- _Prompt_: All of the entries below must be copied out exactly.

- _Exercise data_:

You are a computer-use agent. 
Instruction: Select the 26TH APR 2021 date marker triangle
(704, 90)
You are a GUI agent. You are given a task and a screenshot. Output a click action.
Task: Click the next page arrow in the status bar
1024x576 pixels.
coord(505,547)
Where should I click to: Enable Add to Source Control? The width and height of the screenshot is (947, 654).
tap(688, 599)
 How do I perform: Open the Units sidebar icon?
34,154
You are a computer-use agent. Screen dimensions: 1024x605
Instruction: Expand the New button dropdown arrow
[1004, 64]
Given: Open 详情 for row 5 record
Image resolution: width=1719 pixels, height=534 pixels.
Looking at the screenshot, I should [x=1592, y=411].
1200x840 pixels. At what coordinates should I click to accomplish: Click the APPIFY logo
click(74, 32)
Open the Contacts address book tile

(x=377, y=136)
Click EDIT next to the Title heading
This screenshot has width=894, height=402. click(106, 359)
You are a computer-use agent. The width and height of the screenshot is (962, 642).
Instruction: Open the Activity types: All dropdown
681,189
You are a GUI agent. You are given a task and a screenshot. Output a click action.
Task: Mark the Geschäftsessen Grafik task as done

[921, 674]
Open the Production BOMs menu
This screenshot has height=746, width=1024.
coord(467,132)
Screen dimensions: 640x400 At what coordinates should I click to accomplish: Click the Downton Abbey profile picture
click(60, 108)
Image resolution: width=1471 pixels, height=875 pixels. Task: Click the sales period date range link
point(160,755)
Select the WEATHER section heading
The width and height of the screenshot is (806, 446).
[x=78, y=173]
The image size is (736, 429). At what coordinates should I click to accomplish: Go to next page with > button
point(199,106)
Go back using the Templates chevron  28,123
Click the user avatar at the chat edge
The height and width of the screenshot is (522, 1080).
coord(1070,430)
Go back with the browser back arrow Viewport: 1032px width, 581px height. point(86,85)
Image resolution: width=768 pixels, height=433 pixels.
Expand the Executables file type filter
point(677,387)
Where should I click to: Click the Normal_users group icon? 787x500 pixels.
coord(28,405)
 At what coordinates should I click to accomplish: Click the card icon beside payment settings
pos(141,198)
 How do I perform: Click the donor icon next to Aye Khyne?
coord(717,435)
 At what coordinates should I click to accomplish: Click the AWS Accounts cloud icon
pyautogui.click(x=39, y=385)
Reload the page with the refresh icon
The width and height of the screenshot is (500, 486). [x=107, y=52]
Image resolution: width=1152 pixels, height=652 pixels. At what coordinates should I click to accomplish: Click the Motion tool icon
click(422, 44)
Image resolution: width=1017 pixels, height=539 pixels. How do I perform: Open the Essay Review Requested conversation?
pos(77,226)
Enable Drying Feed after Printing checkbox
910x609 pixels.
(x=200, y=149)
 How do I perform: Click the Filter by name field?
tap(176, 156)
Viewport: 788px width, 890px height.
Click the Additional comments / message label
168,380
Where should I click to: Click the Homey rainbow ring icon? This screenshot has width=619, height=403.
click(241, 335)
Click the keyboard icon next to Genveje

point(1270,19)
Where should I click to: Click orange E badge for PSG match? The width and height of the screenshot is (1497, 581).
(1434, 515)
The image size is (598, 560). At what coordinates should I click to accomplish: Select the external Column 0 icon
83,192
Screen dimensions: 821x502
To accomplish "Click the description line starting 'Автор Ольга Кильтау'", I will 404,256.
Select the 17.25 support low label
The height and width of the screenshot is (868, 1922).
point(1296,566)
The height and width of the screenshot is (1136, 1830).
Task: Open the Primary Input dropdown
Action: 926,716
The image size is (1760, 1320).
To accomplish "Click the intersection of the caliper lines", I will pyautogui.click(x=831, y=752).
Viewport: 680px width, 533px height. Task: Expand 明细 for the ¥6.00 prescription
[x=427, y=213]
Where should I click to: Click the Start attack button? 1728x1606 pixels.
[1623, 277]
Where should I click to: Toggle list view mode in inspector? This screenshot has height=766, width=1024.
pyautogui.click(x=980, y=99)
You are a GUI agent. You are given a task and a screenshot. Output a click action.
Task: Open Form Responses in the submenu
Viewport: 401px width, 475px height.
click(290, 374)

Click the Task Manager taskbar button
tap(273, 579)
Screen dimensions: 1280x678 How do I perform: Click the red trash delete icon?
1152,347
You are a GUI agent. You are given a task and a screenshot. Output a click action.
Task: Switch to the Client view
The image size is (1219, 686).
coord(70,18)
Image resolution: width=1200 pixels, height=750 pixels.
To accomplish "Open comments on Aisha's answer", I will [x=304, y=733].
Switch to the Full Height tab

- _Finished task_:
You are a computer-use agent. 
Instruction: Select the 26TH APR 2021 date marker triangle
(704, 90)
You are a GUI agent. You are given a task and a screenshot. Output a click action.
Task: Click the next page arrow in the status bar
1024x576 pixels.
coord(505,547)
Where should I click to: Enable Add to Source Control? The width and height of the screenshot is (947, 654).
tap(688, 599)
 How do I perform: Open the Units sidebar icon?
34,154
You are a computer-use agent. Screen dimensions: 1024x605
Instruction: Expand the New button dropdown arrow
[1004, 64]
Given: Open 详情 for row 5 record
Image resolution: width=1719 pixels, height=534 pixels.
Looking at the screenshot, I should [x=1592, y=411].
1200x840 pixels. At what coordinates should I click to accomplish: Click the APPIFY logo
click(74, 32)
Open the Contacts address book tile

(x=377, y=136)
Click EDIT next to the Title heading
This screenshot has width=894, height=402. click(106, 359)
You are a computer-use agent. The width and height of the screenshot is (962, 642).
Instruction: Open the Activity types: All dropdown
681,189
You are a GUI agent. You are given a task and a screenshot. Output a click action.
Task: Mark the Geschäftsessen Grafik task as done

[921, 674]
Open the Production BOMs menu
This screenshot has height=746, width=1024.
coord(467,132)
Screen dimensions: 640x400 At what coordinates should I click to accomplish: Click the Downton Abbey profile picture
click(60, 108)
Image resolution: width=1471 pixels, height=875 pixels. Task: Click the sales period date range link
point(160,755)
Select the WEATHER section heading
The width and height of the screenshot is (806, 446).
[x=78, y=173]
The image size is (736, 429). At what coordinates should I click to accomplish: Go to next page with > button
point(199,106)
Go back using the Templates chevron  28,123
Click the user avatar at the chat edge
The height and width of the screenshot is (522, 1080).
coord(1070,430)
Go back with the browser back arrow Viewport: 1032px width, 581px height. point(86,85)
Image resolution: width=768 pixels, height=433 pixels.
Expand the Executables file type filter
point(677,387)
Where should I click to: Click the Normal_users group icon? 787x500 pixels.
coord(28,405)
 At what coordinates should I click to accomplish: Click the card icon beside payment settings
pos(141,198)
 How do I perform: Click the donor icon next to Aye Khyne?
coord(717,435)
 At what coordinates should I click to accomplish: Click the AWS Accounts cloud icon
pyautogui.click(x=39, y=385)
Reload the page with the refresh icon
The width and height of the screenshot is (500, 486). [x=107, y=52]
Image resolution: width=1152 pixels, height=652 pixels. At what coordinates should I click to accomplish: Click the Motion tool icon
click(422, 44)
Image resolution: width=1017 pixels, height=539 pixels. How do I perform: Open the Essay Review Requested conversation?
pos(77,226)
Enable Drying Feed after Printing checkbox
910x609 pixels.
(x=200, y=149)
 How do I perform: Click the Filter by name field?
tap(176, 156)
Viewport: 788px width, 890px height.
Click the Additional comments / message label
168,380
Where should I click to: Click the Homey rainbow ring icon? This screenshot has width=619, height=403.
click(241, 335)
Click the keyboard icon next to Genveje

point(1270,19)
Where should I click to: Click orange E badge for PSG match? The width and height of the screenshot is (1497, 581).
(1434, 515)
The image size is (598, 560). At what coordinates should I click to accomplish: Select the external Column 0 icon
83,192
Screen dimensions: 821x502
To accomplish "Click the description line starting 'Автор Ольга Кильтау'", I will 404,256.
Select the 17.25 support low label
The height and width of the screenshot is (868, 1922).
point(1296,566)
The height and width of the screenshot is (1136, 1830).
Task: Open the Primary Input dropdown
Action: 926,716
The image size is (1760, 1320).
To accomplish "Click the intersection of the caliper lines", I will pyautogui.click(x=831, y=752).
Viewport: 680px width, 533px height. Task: Expand 明细 for the ¥6.00 prescription
[x=427, y=213]
Where should I click to: Click the Start attack button? 1728x1606 pixels.
[1623, 277]
Where should I click to: Toggle list view mode in inspector? This screenshot has height=766, width=1024.
pyautogui.click(x=980, y=99)
You are a GUI agent. You are given a task and a screenshot. Output a click action.
Task: Open Form Responses in the submenu
Viewport: 401px width, 475px height.
click(290, 374)

Click the Task Manager taskbar button
tap(273, 579)
Screen dimensions: 1280x678 How do I perform: Click the red trash delete icon?
1152,347
You are a GUI agent. You are given a task and a screenshot. Output a click action.
Task: Switch to the Client view
The image size is (1219, 686).
coord(70,18)
Image resolution: width=1200 pixels, height=750 pixels.
To accomplish "Open comments on Aisha's answer", I will [x=304, y=733].
Switch to the Full Height tab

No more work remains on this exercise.